The Federal Reserve System Wednesday reported a modest uptick in economic growth for February, further dampening hopes of an interest rate cut later this month.
The monthly summary of economic conditions, known as the Beige Book, also indicated moderate growth or stability in loan demand in all but two of the 12 Federal Reserve Districts.
The report, which indicated some improvement in the economy over January, fueled doubts that the Federal Reserve will cut interest rates at its March 26 meeting. But it left open the possibility of a rate cut later in the year, said Christine Chmura, chief economist of Crestar Bank in Richmond, Va.
"I think overall the tone of the report is better than the January report, but it doesn't point toward a rapid acceleration in economic growth," she said.
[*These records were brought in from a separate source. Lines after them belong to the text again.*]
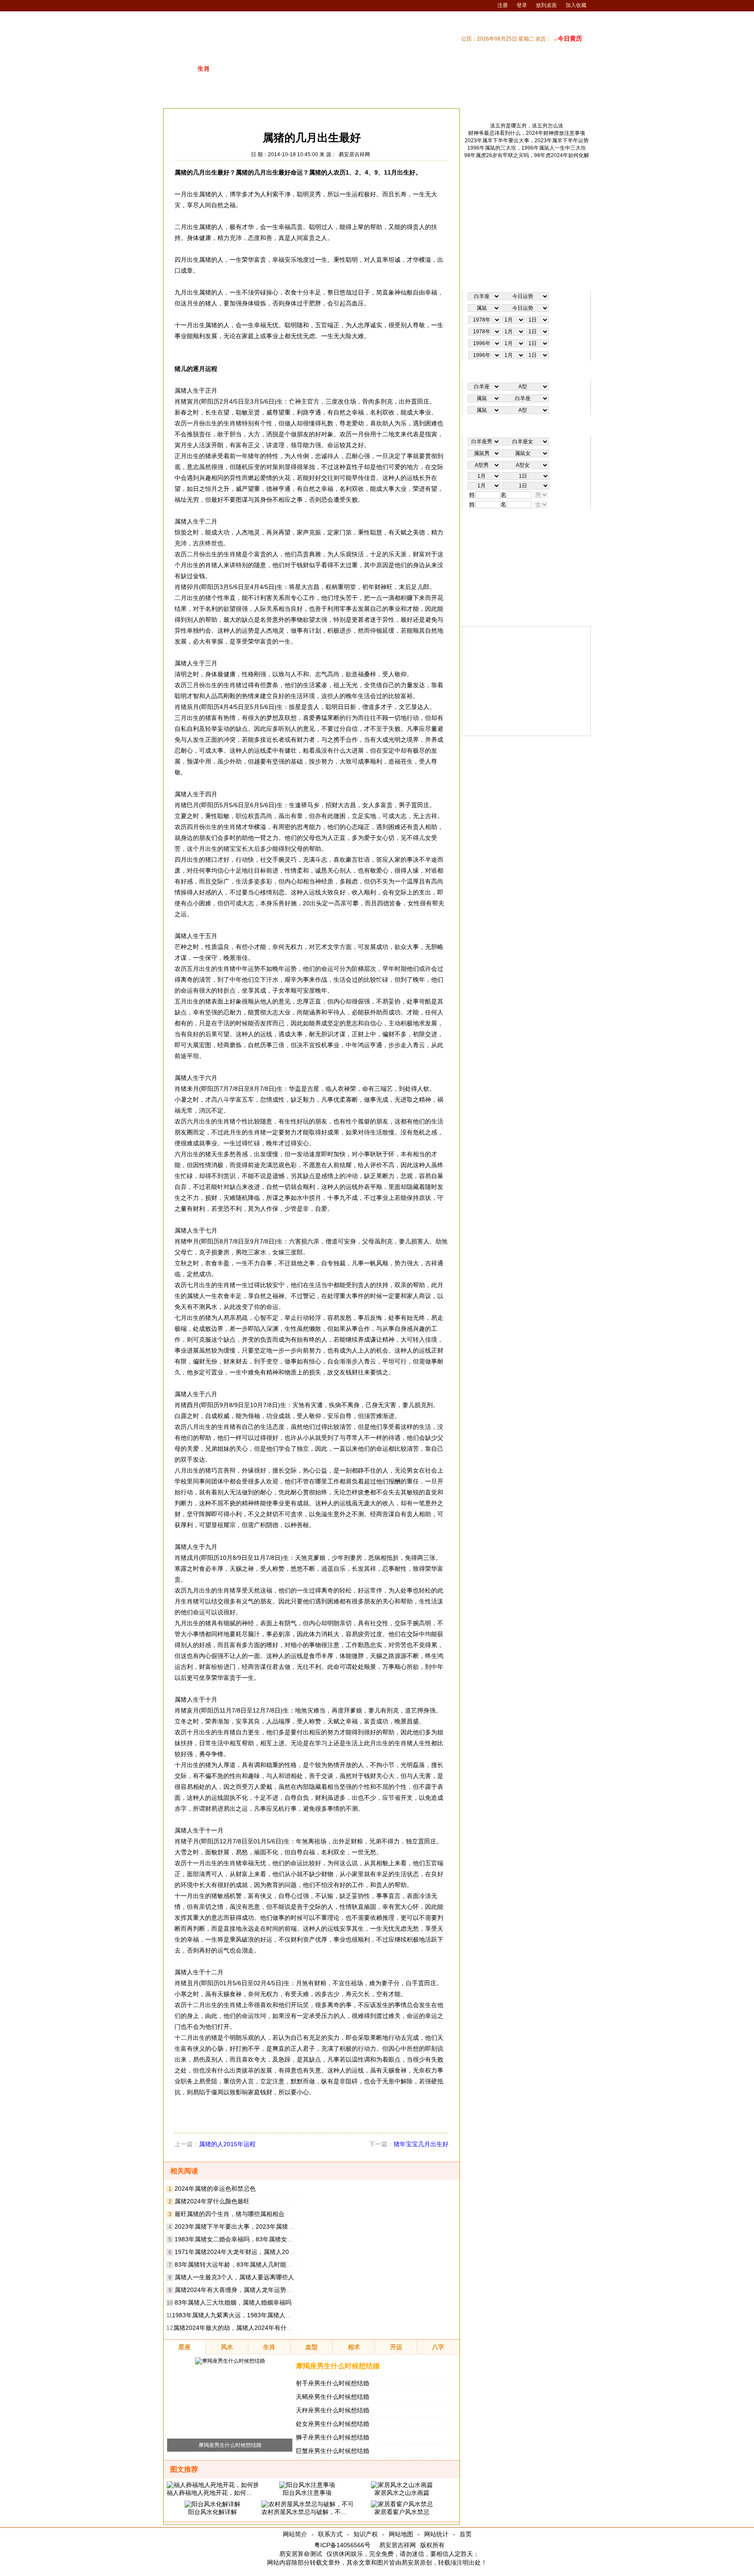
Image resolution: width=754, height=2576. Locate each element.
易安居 (204, 115)
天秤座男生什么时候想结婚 (332, 2410)
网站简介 (295, 2534)
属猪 (248, 115)
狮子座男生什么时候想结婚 (332, 2437)
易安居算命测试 (300, 2553)
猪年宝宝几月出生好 (421, 2144)
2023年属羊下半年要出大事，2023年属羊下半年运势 (527, 140)
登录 (522, 5)
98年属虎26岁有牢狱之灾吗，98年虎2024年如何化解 (526, 155)
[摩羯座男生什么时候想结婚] (230, 2361)
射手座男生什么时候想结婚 (332, 2383)
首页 (465, 2534)
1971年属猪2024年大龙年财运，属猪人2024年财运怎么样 (253, 2251)
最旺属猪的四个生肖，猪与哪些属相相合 (229, 2213)
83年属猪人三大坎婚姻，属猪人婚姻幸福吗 (233, 2302)
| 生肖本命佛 (572, 96)
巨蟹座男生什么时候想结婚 (332, 2450)
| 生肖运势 (500, 96)
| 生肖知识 (466, 96)
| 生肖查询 (534, 96)
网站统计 (436, 2534)
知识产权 (365, 2534)
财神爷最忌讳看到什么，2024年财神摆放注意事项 (526, 133)
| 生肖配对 (432, 96)
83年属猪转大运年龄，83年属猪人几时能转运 (236, 2264)
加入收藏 (576, 5)
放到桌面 (546, 5)
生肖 (227, 115)
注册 (502, 5)
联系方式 (330, 2534)
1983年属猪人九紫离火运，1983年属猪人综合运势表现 (247, 2315)
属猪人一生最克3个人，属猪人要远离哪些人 (234, 2277)
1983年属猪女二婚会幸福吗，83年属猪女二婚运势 (243, 2239)
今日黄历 (570, 38)
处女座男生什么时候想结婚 (332, 2423)
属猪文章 (273, 115)
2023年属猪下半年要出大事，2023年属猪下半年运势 (247, 2226)
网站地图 (401, 2534)
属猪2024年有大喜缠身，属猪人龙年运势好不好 (240, 2289)
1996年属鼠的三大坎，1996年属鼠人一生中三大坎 (526, 148)
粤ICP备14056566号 (342, 2545)
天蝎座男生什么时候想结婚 (332, 2396)
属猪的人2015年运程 (227, 2144)
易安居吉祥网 (354, 154)
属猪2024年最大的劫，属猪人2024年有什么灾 (236, 2327)
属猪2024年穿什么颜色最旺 (212, 2201)
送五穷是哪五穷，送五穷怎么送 (526, 126)
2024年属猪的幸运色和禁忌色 (215, 2188)
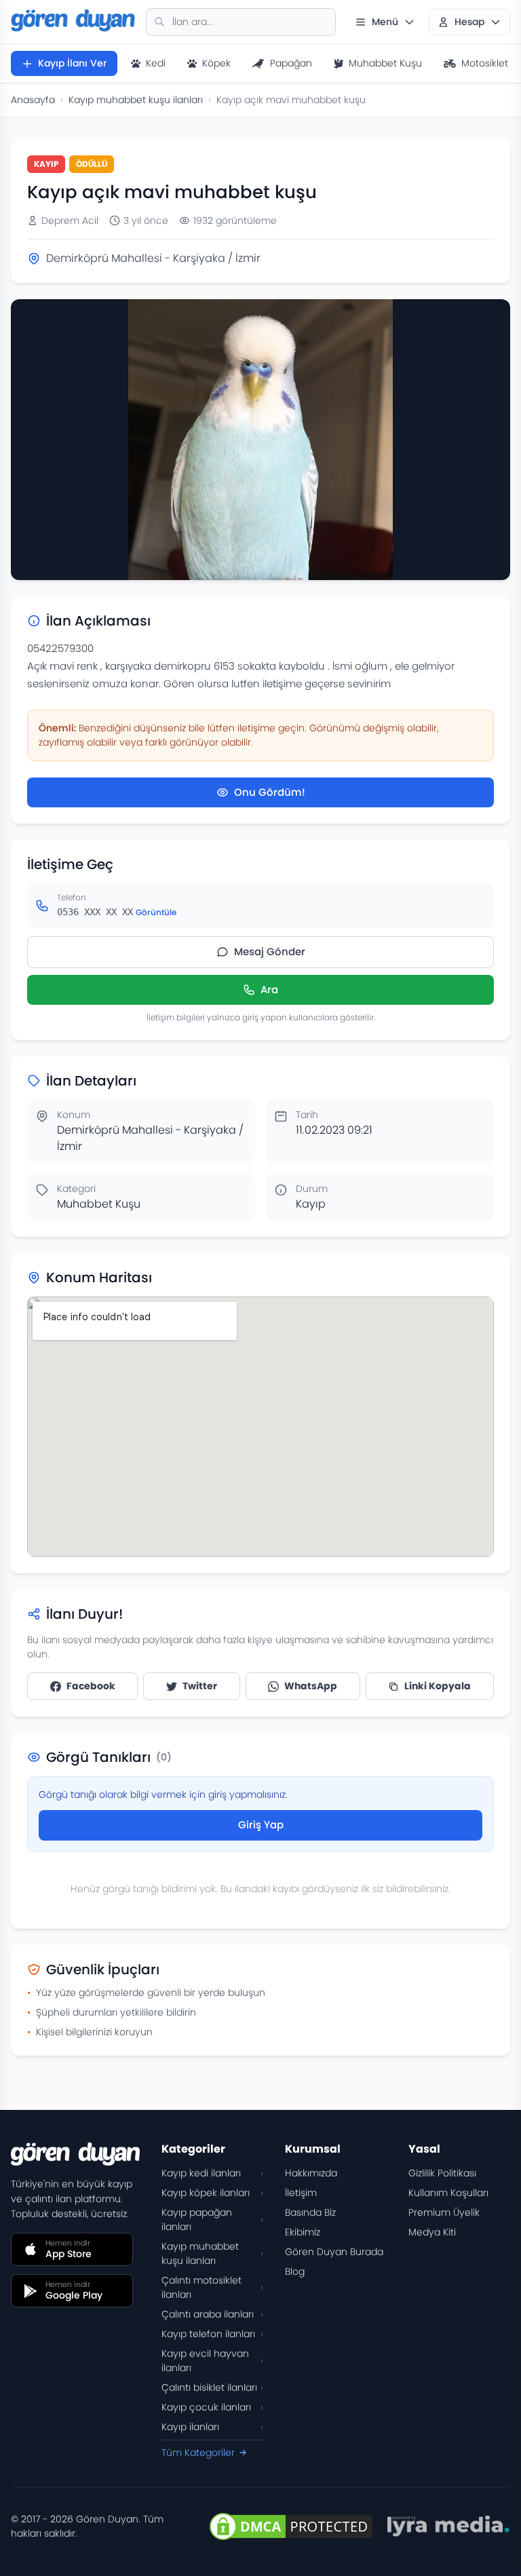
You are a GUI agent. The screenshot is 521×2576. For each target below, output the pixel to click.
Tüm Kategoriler (198, 2452)
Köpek (216, 63)
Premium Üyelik (444, 2212)
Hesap (469, 21)
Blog (295, 2271)
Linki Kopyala (437, 1686)
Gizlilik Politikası (442, 2173)
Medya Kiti (432, 2232)
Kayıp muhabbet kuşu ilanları (136, 100)
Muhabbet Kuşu (385, 63)
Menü (385, 21)
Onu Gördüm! (269, 792)
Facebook (90, 1686)
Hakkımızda (311, 2173)
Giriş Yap (261, 1825)
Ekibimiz (302, 2232)
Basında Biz (310, 2212)
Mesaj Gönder (269, 951)
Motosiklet (484, 63)
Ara (269, 989)
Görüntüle (156, 912)
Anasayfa (33, 100)
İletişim (301, 2192)
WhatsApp (310, 1686)
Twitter (199, 1686)
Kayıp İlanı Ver (72, 63)
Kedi (156, 63)
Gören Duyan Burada (334, 2251)
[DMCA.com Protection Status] (291, 2526)
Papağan (291, 63)
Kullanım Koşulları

Economists noted that growth in loan demand has slowed over the last several months.
"I'm not sure loan demand has peaked out for good, but it's certainly flattening out," said Theodore Tung, chief economist at National City Corp. in Cleveland. "We've seen that pattern over the last several months."
The Cleveland Fed reported a "significant slowdown" in loan demand, the report said.
"Industries are making cutbacks, and retailers are discounting to get rid of inventory, so there's reduced demand for new loans," Mr. Tung said. "In the Midwest and the national economy, we're seeing moderate growth, not a recession. But in the short term, we'll see some volatility."
The San Francisco Fed said California institutions have reported "slight easing of business loan demand," but added that the level of demand is still high and that consumer credit demand is on the rise.
The district bank also reported that bank earnings are strong and credit quality is good "despite stiff competition for loans and deposits."
The New York Fed said spreads narrowed at 65% of the banks in its district, as loan rates were steady or lower. It noted higher loan delinquencies at 20% of the banks, and a steady delinquency rate at 70%. The nonresidential mortgage segment experienced the largest increase in delinquencies, the New York Fed said.
Mr. Duchemin writes for the Medill News Service.